As fate would have it, that Harper & Row editor's boss had commented "I'm sick of all these gourmet cookbooks"—he wanted something different. He bit, and the publisher signed Staten to a contract.

"It was my greatest scam," Staten says. "To get Harper & Row to pay me to eat barbecue for a year, all over the country."

Staten's first book, Real Barbecue, came out in 1987 and became a cult classic. A Washington Post critic wrote that it was the first food book he'd ever been able to read cover-to-cover. Though it's now out of print, copies are still sought. Some have sold on the internet for upwards of $100 apiece.

For a follow-up, the suddenly nationwide Staten followed with a travel book, Unauthorized America: A Travel Guide To the Places the Chamber of Commerce Won't Tell You About, got him on the David Letterman Show. "It was quite a trip," he says. "They treat you like a rock star."

After that, Jack Daniels invited Staten to write a barbecue book. His sudden status as a barbecue wizard flabbergasted him. "I'm the world's worst cook," he says. He'd even been a failure at backyard grilling until a friend showed him the technique of indirect heating—piling the coals in one spot, putting the meat on the other side, then opening the vent on that side.

At a backyard barbecue in the summer of '92, Staten and friend David Jenkins began speculating about what America needed most.
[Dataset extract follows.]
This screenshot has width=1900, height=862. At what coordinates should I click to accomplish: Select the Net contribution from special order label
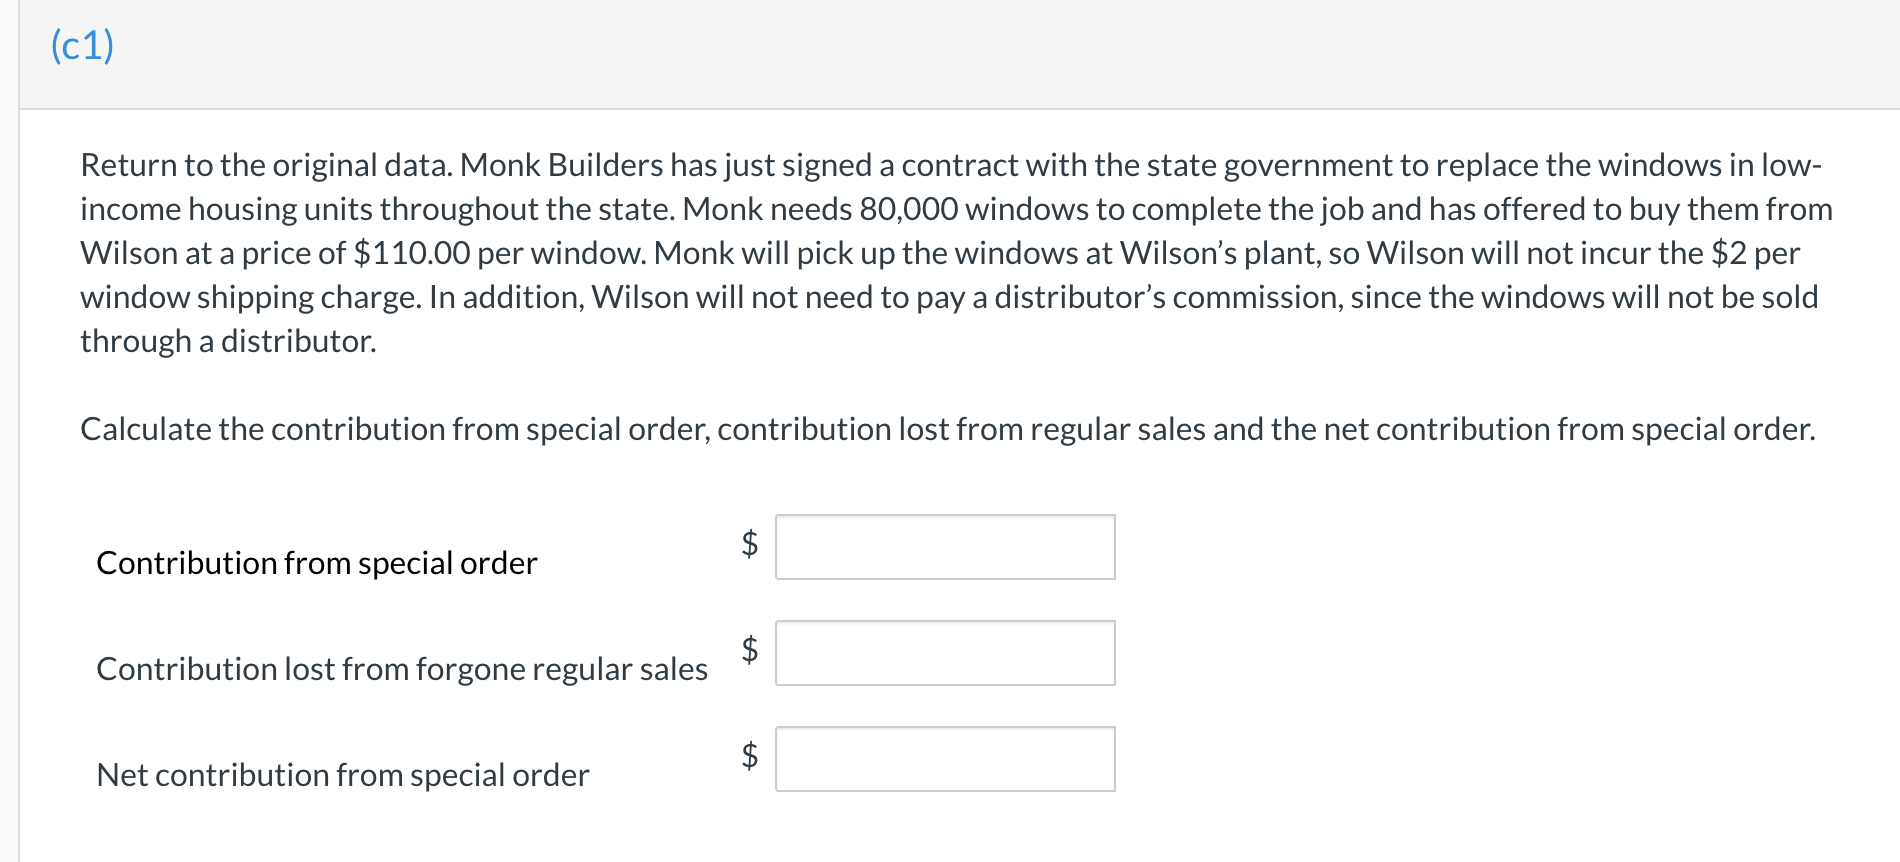click(341, 773)
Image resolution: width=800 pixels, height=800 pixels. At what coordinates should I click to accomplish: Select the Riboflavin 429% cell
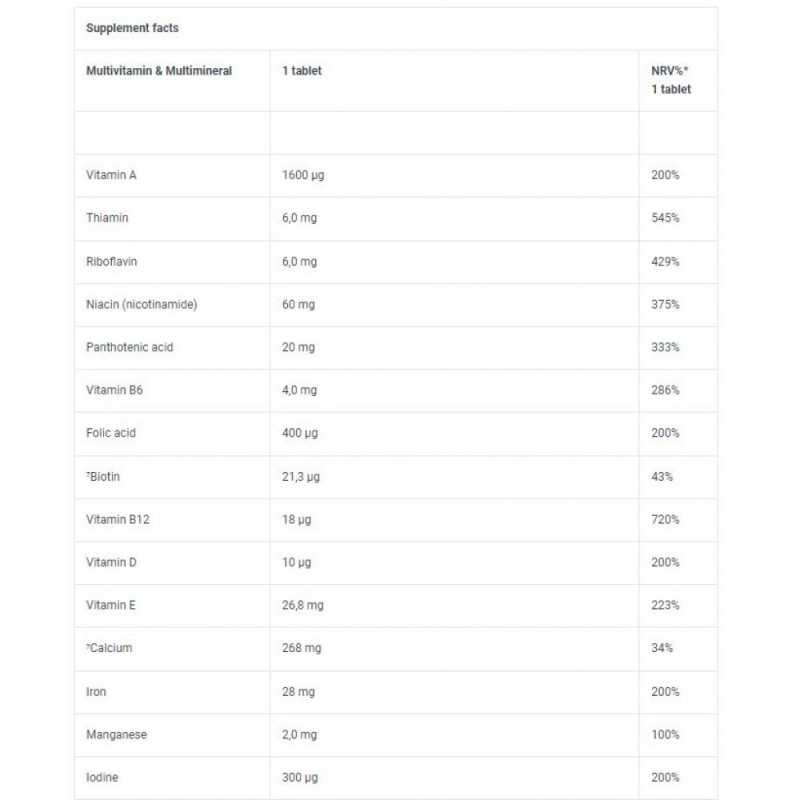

Staten decided it was a "McDonald's of Barbecue—not bland food, but a barbecue place that would be clean, and you'd know that the food would be good and consistent."

Jenkins took the idea more seriously than Staten expected him to. "By the end of the month, I was signing a lease." By November, Vince Staten, former Homecoming Queen and TV critic, was a restaurateur. "The first restaurant I worked in, I owned," he says. "Dave knew the restaurant business. I knew barbecue from the customer's side."

He serves pork shoulder, pulled and chopped, in the North Carolina style, but offers several sauces that allow customers to pick their favorite region: North Carolina, Memphis, Texas. "Because I've eaten so many different styles, I decided I didn't want to tell people what kind of barbecue they had to eat." He's doing something right. Vince Staten's Old Time Barbecue in Prospect, Kentucky (just outside of Louisville), a 10-seater in 1992, now seats 50. It has been recommended by national authorities, such as Jane and Michael Stern's Eat Your Way Across the U.S.A. and, just this year, the culinary magazine Bon Appetit.

Meanwhile, Staten was still writing. There followed an inquisitive book series that began with Can You Trust a Tomato In January? about supermarkets, in which Staten asks, "Who invented jello—and how did they get the first people to eat clear food that wiggles?" In 1994, it got him on NBC's Dateline, for which the network sent three camera crews to accompany Staten on a shopping trip. Impressed with the expense of the short segment, he says, "I don't know how they make a living."

The followup was, Did Monkeys Invent the Monkey Wrench?, a Simon and Schuster bestseller about hardware stores, and Do Pharmacists Sell Farms? about drugstores. It's being released in paperback this fall by his original title, Do Trojans Use Trojans?

He's finishing a similar book about barber shops, which he calls "one of the last bastions of community, where you can find out everything that's happening in the neighborhood without even asking." While researching it, he recently visited Barnes Bros. Barber Shop on MLK. He calls this book the fourth in a trilogy. "I always wanted to write a Small-Town Trilogy. At least I did until I wrote the fourth one. I've never heard of a quadrilogy, so I'm just going to call it the fourth in the trilogy." His book about barbershops is due out in early 2001.

For years, he says, he kept season tickets to see the Vols play. Though he doesn't anymore, he comes to town at least once a year, as any gracious old Homecoming Queen would, partly to point at his old friends and ask, "How did we get so damned fat?"